16. Para todos los que sigan esta regla, paz y misericordia sean sobre ellos, lo mismo que para el Israel de Dios.



¡La regla de la gloria! ¡Qué gran regla por la que regirse! ¿Se mencionan ahí dos clases? Imposible, puesto que toda la epístola va encaminada a señalar que todos son uno en Cristo Jesús. "Y vosotros estáis completos en él, que es la cabeza de todo principado y potestad. En él también fuisteis circuncidados con una circuncisión hecha sin mano, al despojaros del cuerpo de los pecados, mediante la circuncisión hecha por Cristo. Sepultados con él en el bautismo, fuisteis también resucitados con él, mediante la fe en el poder de Dios, que lo levantó de los muertos. A vosotros, que estabais muertos en pecados, en la incircuncisión de vuestra carne, os dio vida con Cristo, y perdonó todos vuestros pecados" (Col. 2:10-13).

"Nosotros somos la verdadera circuncisión, los que adoramos según el Espíritu de Dios, y nos regocijamos en Cristo Jesús, y no ponemos nuestra confianza en la carne" (Fil. 3:3). Esa circuncisión nos constituye a todos en el verdadero Israel de Dios, pues significa victoria sobre el pecado, e "Israel" quiere decir vencedor. Ya no estamos más "excluidos de la ciudadanía de Israel, ajenos a los pactos de la promesa", ya no somos "extraños ni forasteros, sino conciudadanos con los santos, miembros de la familia de Dios, edificados sobre el fundamento de los apóstoles y de los profetas, siendo la principal piedra del ángulo Jesucristo mismo" (Efe. 2:12, 19 y 29). Así, nos reuniremos con las multitudes que vendrán "del oriente y del occidente, y se sentarán con Abrahán, Isaac y Jacob en el reino de los cielos" (Mat. 8:11).



17. En adelante nadie me moleste, porque llevo en mi cuerpo las señales del Señor Jesús.

18. Hermanos, la gracia de nuestro Señor Jesucristo sea con vuestro espíritu. Amén.



Lo que se ha traducido por "señales" es la forma plural de la voz griega stigma. Implica vergüenza y desgracia. Antaño, a los responsables de crímenes, así como a los esclavos que habían sido sorprendidos intentando escapar, se los estigmatizaba mediante la colocación de una marca o señal en su cuerpo, indicando a quién pertenecían.

Tales son las señales de la cruz de Cristo. Pablo las llevaba. Había sido crucificado con Cristo, y llevaba las huellas de sus clavos. Estaban marcadas en su cuerpo. Lo señalaban como un siervo, como el esclavo del Señor Jesús. Por lo tanto, que nadie interfiriese con él: no era siervo de los hombres.

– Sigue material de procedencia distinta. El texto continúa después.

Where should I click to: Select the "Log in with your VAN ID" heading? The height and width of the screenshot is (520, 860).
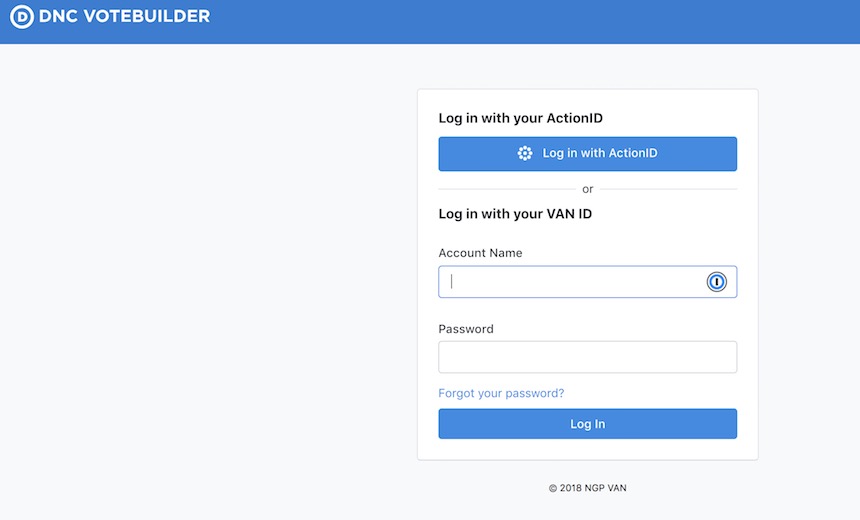[515, 214]
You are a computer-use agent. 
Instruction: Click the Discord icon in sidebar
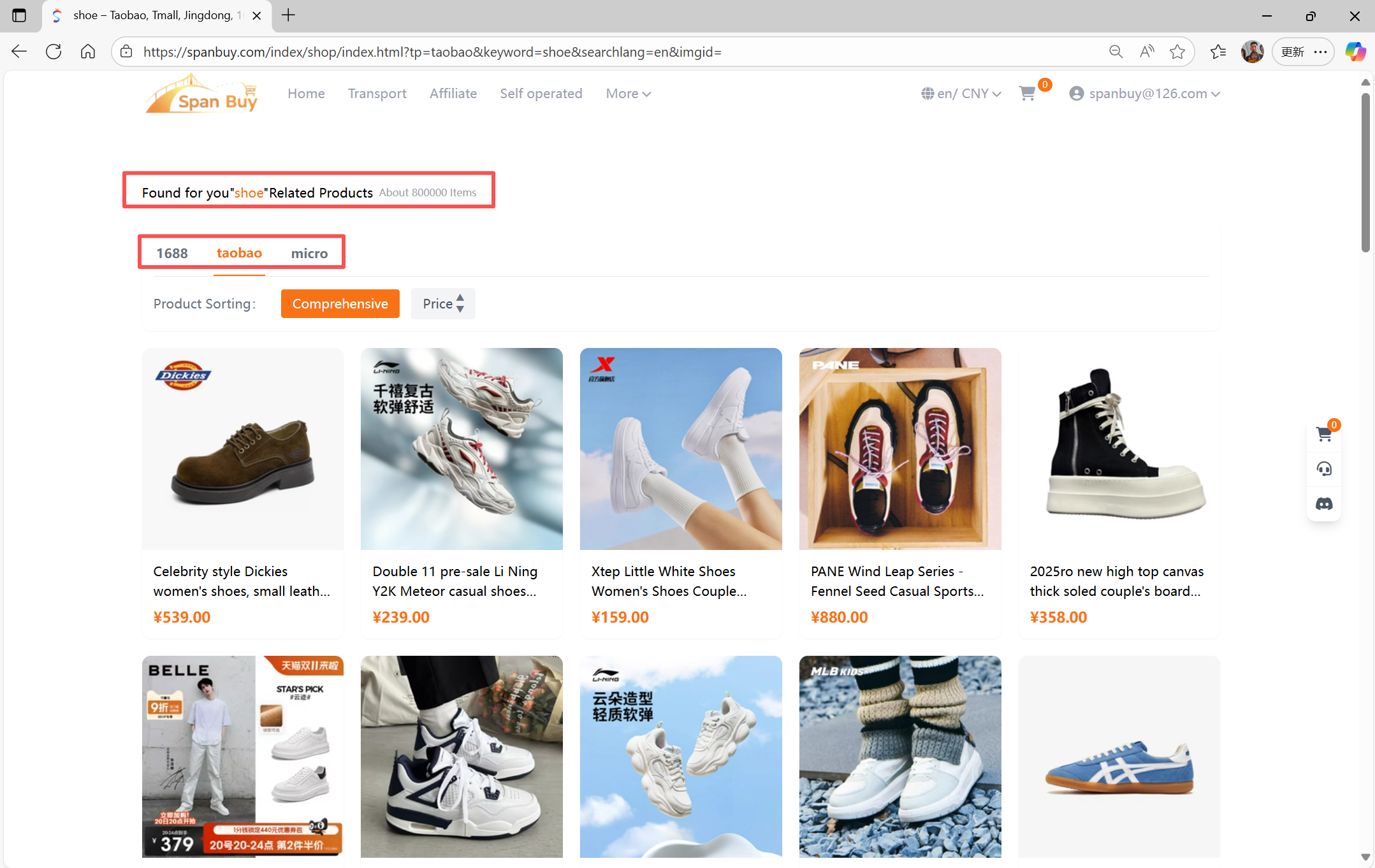[1323, 504]
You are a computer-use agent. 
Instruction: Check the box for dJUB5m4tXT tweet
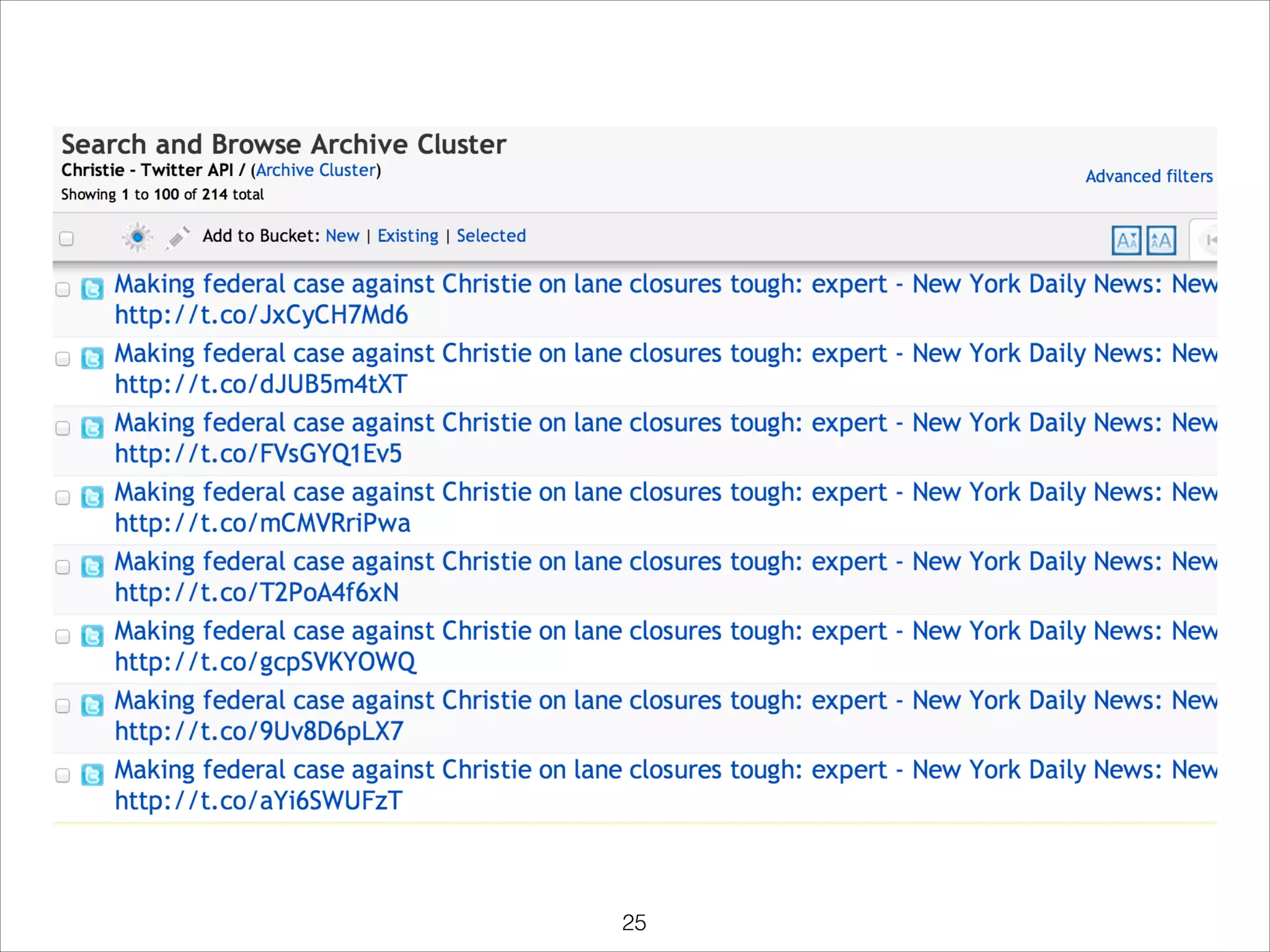point(63,359)
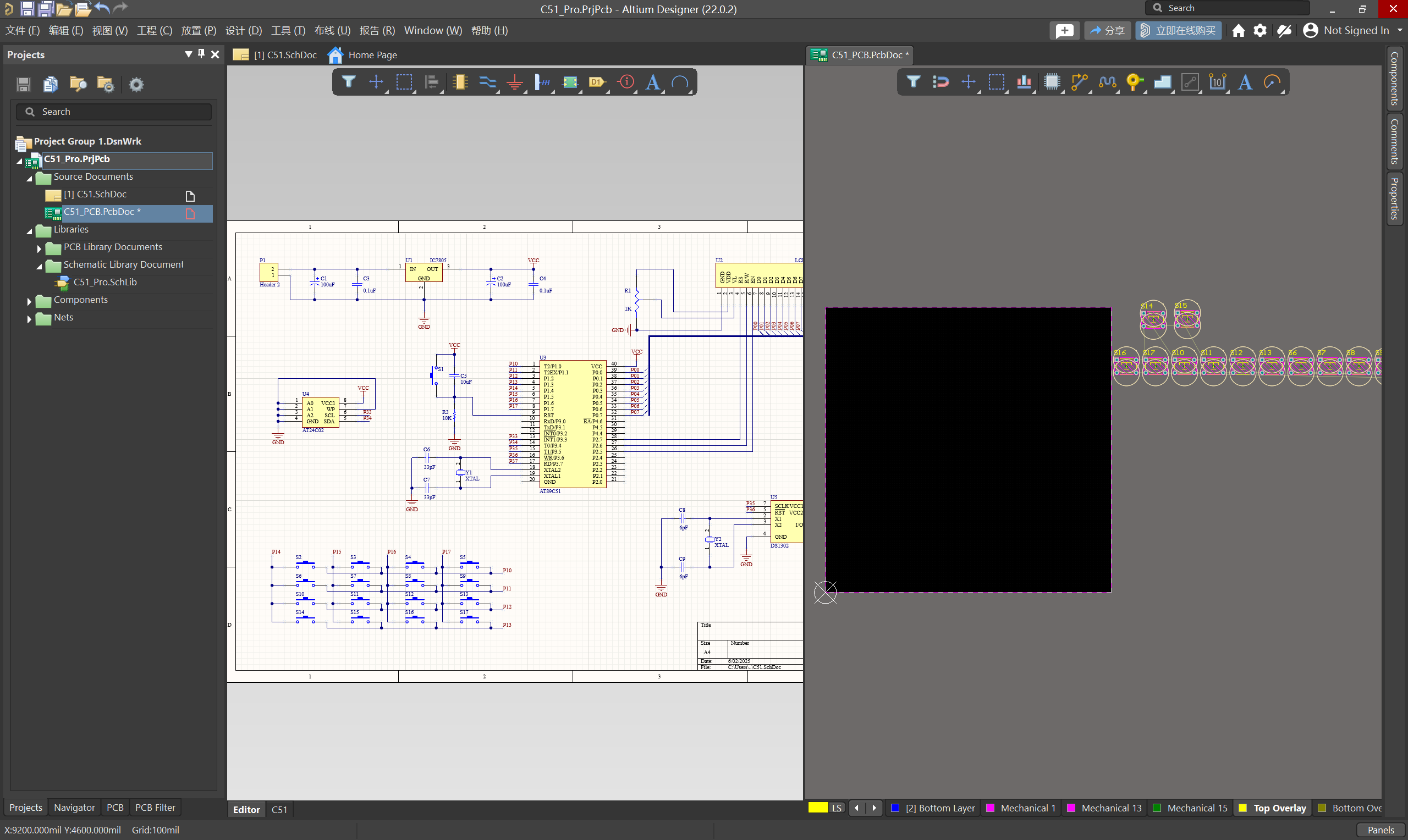The image size is (1408, 840).
Task: Select the PCB interactive routing tool
Action: pyautogui.click(x=1080, y=82)
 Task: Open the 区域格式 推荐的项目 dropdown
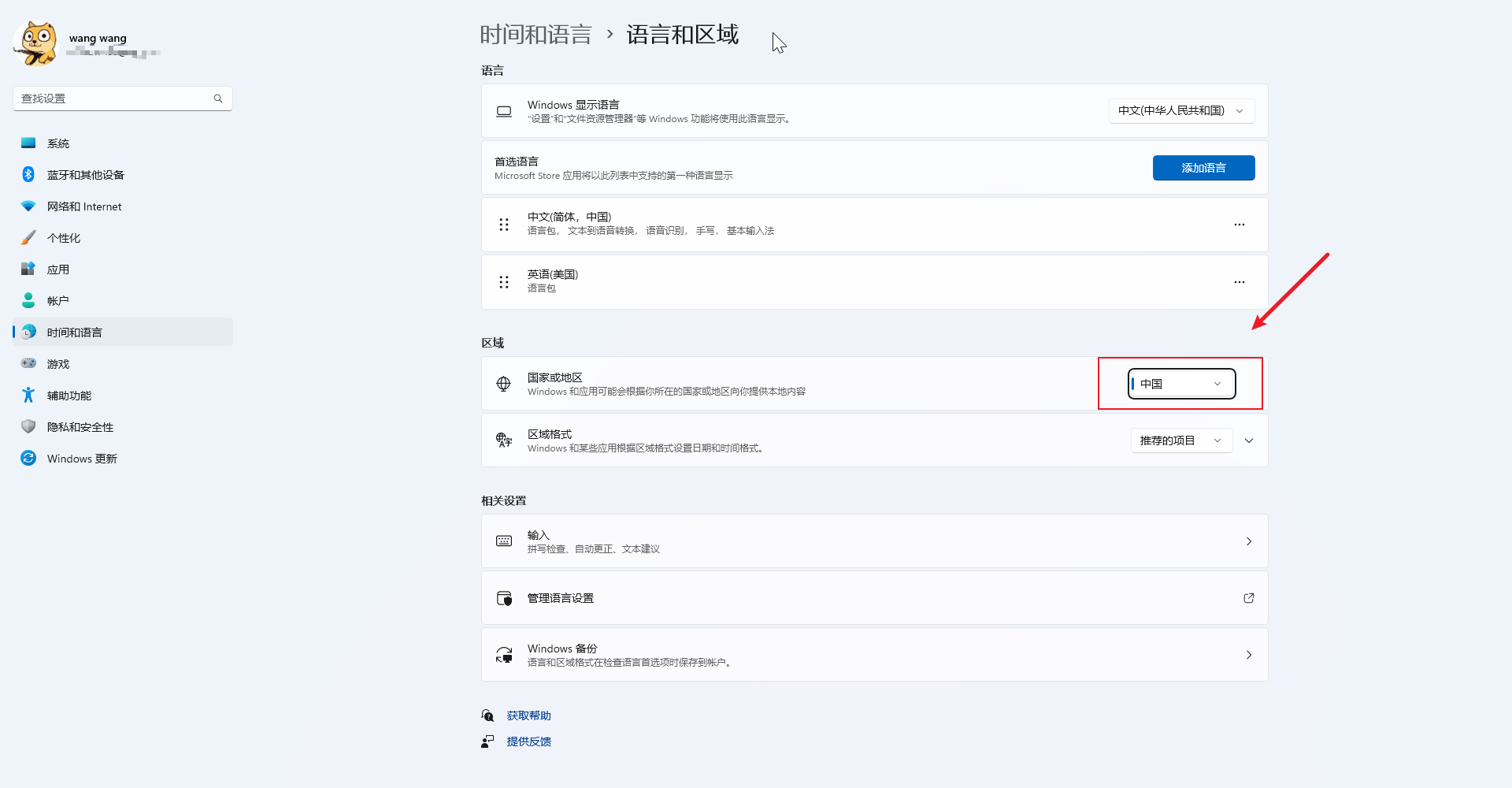(x=1180, y=440)
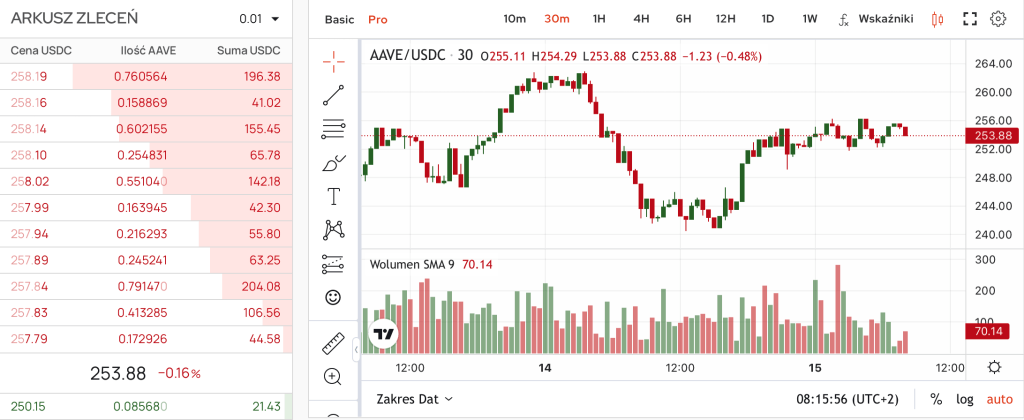The width and height of the screenshot is (1024, 420).
Task: Toggle the auto scale option
Action: [x=999, y=398]
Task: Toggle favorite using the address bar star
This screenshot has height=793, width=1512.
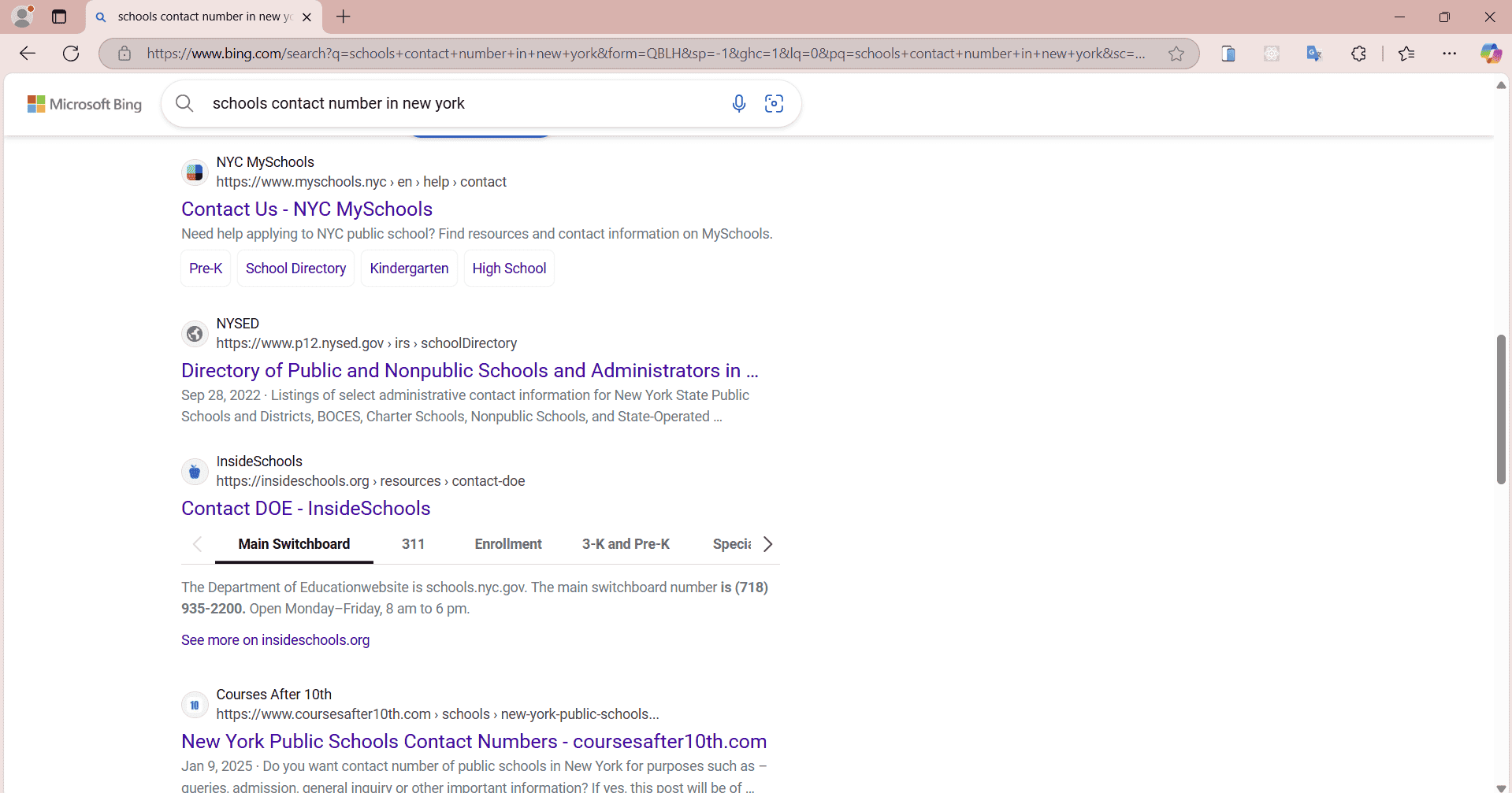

Debía lealtad solamente a Cristo, quien lo había comprado. Que nadie esperase verle servir al hombre o a la carne, pues Jesús lo había marcado con su señal, y no podía servir a ningún otro. Además, nadie debía entrometerse en su libertad en Cristo, o maltratarlo, pues su Señor protegería con toda seguridad aquello que le pertenecía.

¿Llevas tú esas marcas? Entonces puedes gloriarte en ellas. Si así lo haces, no te gloriarás en vano, ni resultarás envanecido.

¡Cuánta gloria hay en la cruz! Toda la gloria del cielo está en ese objeto despreciado. No en la figura de la cruz, sino en la cruz misma. El mundo no la reconoce como gloria. Pero tampoco reconoció al Hijo de Dios; ni reconoce al Espíritu Santo, porque no puede ver a Cristo.

Que Dios abra nuestros ojos para ver la gloria, de forma que podamos reconocer su valor. Que consintamos en ser crucificados con Cristo para que la cruz nos eleve a la gloria. En la cruz de Cristo hay salvación. Es el poder de Dios para guardarnos sin caída, pues nos eleva de la tierra al cielo. En la cruz está la nueva creación que el mismo Dios califica como buena "en gran manera". En ella está toda la gloria del Padre y toda la gloria de las edades eternas. Por lo tanto, Dios no permita que nos gloriemos en otra cosa que no sea la cruz de nuestro Señor Jesucristo, por la que el mundo nos es crucificado a nosotros, y nosotros al mundo.



Hubo Uno que quiso por mí padecer y morir, por mi alma salvar;

el camino cruento a la cruz recorrer, para así mis pecados lavar.

¡En la cruz, en la cruz mis pecados clavó!

¡Cuánto quiso por mí padecer!

Con angustia a la cruz fue el benigno Jesús, y en su cuerpo mis culpas llevó.